Crab Cakes

Crab Cakes

Makes 6

For the lemon and herb crumb
350g grapeseed oil
120g Panko breadcrumbs
1 tsp flat leaf parsley
½ tsp lemon zest
½ tsp sea salt flakes

For the crab cakes
1 tsp flat leaf parsley
270g freshly picked crab meat
30g tomato ketchup
1 Tbsp sour cream
1 Tbsp creamed horseradish
½ tsp Worcestershire sauce
1 tsp extra virgin olive oi
1 Tbsp lemon juice
½ tsp sea salt flakes
35g Panko breadcrumbs
zest of 1 ½ lemons
6 egg yolks
120g reserved lemon and herb crumb

For the lemon and herb crumb, heat the oil to 200°C in a pan. Fry the crumbs until golden and remove, drain and set aside on kitchen paper to remove excess oil. Once cooled, chop the parsley and add to the crumbs along with the lemon zest and sea salt. Set aside.

To make the crab cakes, finely chop the parsley and and combine with the remaining ingredients (apart from the egg yolks and crumb).

Divide the mixture into 6 equal portions and shape on a flat surface using a circle ring about 6.5cm in diameter. Compress the mixture in the ring and make an indentation/well.
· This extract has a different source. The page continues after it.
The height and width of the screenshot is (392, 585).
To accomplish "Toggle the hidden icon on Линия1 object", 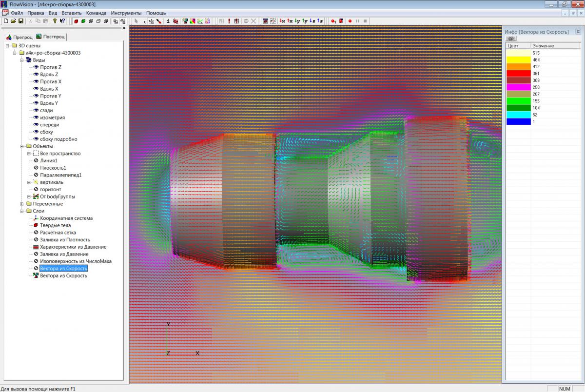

Place an egg yolk into each well.

To cook the crab cakes, place on the oiled Flat Plate of either the Force or the Furnace BBQ, set low.

Close the lid to raise the temperature. Every few minutes flick some water onto the plancha surface to create some steam and close the lid again, this will help cook the egg yolk. The total cooking time is around 8 minutes, leaving you with a golden brown crispy bottom and a warm, runny egg yolk. To finish, remove from the BBQ and sprinkle the lemon and herb crumb on top of each crab cake.